Una de mis misiones en la vida son las compras de última hora de mi casa. Hacían falta piñones, me informaron. Fui de inmediato a por piñones. Pero, antes de nada, hace falta que les ponga a ustedes en contexto. Vivo en un jardín con un enorme pino piñonero, y para ir al supermercado atravesé grandes masas forestales de pinos. La arboleda perdida que dio título a las memorias de Rafael Alberti me la encuentro yo nada más salir de casa y es un pinar extenso.
Atravesando con mi vespa todo el contexto, llegué al supermercado y me dirigí diligentemente a la estantería de los frutos secos, donde esperaban los piñones. Los encontré con gran alivio, pues pocas cosas hay más duras para un hombre que fracasar en la misión de su vida. Aunque no suelo, por una curiosidad sentimental y biográfica, miré a ver de dónde eran esos piñones tan pequeñitos y tan blancos. Sorpresa: de Siberia.
Eso ponía: Siberia, no Rusia. Con los calores, mi primer pronto fue alegrarme con los aires siberianos. No se me puede aplicar el letal aforismo de Marie von Ebner-Eschenbach: «Los hombres de hoy han nacido para el reproche. De todo un Aquiles sólo ven el talón». Muy hombre, pero muy poco de hoy, lo último es reproche. Todo lo contrario.
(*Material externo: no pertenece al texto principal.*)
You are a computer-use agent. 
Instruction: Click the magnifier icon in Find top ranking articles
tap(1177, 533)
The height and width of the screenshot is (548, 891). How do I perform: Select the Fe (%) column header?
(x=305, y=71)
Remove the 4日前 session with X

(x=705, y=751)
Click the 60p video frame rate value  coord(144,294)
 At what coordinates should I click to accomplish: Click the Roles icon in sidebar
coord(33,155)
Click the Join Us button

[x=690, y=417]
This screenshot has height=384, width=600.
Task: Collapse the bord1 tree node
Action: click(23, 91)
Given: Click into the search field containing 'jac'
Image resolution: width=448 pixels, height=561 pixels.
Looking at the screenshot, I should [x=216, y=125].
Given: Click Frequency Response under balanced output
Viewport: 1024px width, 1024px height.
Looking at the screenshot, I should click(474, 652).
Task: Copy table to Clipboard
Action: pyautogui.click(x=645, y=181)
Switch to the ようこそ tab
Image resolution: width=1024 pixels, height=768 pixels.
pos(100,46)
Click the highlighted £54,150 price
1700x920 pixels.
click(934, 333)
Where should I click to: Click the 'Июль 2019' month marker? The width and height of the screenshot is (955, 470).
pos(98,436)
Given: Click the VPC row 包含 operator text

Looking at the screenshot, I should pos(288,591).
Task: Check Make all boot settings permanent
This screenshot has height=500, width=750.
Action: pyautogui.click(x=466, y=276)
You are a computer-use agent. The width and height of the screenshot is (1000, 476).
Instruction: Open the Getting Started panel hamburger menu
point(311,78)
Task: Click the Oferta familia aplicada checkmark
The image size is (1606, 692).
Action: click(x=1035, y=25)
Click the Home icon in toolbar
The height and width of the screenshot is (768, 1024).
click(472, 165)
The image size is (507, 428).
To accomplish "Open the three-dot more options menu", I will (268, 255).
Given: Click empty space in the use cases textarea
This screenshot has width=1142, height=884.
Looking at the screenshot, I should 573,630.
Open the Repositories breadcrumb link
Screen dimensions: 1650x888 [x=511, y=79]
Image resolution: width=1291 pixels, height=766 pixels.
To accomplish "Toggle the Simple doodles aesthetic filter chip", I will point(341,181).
Siendo siberianos, me trajeron a la memoria al gran Dostoievski y también comprendí que los piñones fuesen tan blancos.
Los de mi infancia eran más gordos y más amarillos, y más sabrosos. Entonces incluso sin teléfono móvil era imposible aburrirse porque, a unas malas, uno salía al pinar, buscaba piñas, entresacaba sus piñones, y con dos piedras iba echando la tarde. Era como comer pipas, pero a lo bestia. Con el riesgo de machacarte los deditos, que aportaba emoción. También uno aprendía tacto y mesura. Si daba flojo, mejor para sus dedos, pero no cascaba la cáscara. Si daba demasiado fuerte, machacaba —con suerte— sólo el piñón, que se mezclaba con los restos de cáscara y quedaba imposible. «Es el mejor de los buenos —avisaba Antonio Machado—/ quien sabe que en esta vida/ todo es cuestión de medida:/ un poco más, algo menos». Partiendo piñones, se aprendía eso con la fuerza de las piedras. También era una escuela de generosidad ofrecer al amigo o a la amiga el piñón extraído con tanto riesgo. De ahí debe de venir la expresión «estar a partir un piñón» con alguien. Los piñones también gustaban mucho a los lirones caretos. En las noches de verano se les oía royéndolos incansablemente entre las ramas oscuras. La diferencia entre una repulsiva rata y un entrañable lirón careto también es cuestión de medida y forma parte de la educación sentimental de los niños del Puerto de Santa María.
El caso es que, volviendo a casa con mis dos bolsitas siberianas de piñones albinos, cual hombre blandengue, caí en la cuenta de las implicaciones socioeconómicas del asunto, nostalgias aparte. Ya nadie recoge piñones, como se hacía en nuestra niñez. Otro clásico de antaño era encontrarte cada dos por tres con varios hombres con sacos que se habían colado en el jardín de la casa a recoger las piñas. De primeras te llevabas un buen susto, pero reconocíamos enseguida el espíritu emprendedor. La economía local funcionaba. Ahora nadie recoge piñas y los piñones vienen de Siberia, Dios sabe con qué impacto de emisiones de CO2. Paro hay más.
Que los piñones españoles son los mejores del mundo no lo dice sólo mi nostalgia, sino los gourmets. Pero se recogen menos, se comercializan peor y son muy caros. Que resulte rentable traerlos desde Siberia a un pueblo rodeado de pinos piñoneros es un chocante signo de alarma.
Como quiero ser más Aquiles que su talón, me propongo la épica doméstica en vez de la queja contemporánea. Pasearé este otoño (cuando llegue la temporada) por nuestros pinares con los consabidos pedruscos de la infancia. Ya que el comercio local y el producto de proximidad no funcionan, me haré con un bote familiar de piñones propios. Sin faltarle a Siberia, de la que consumiré a Solzhenitsyn, que, en lo suyo, es inmejorable.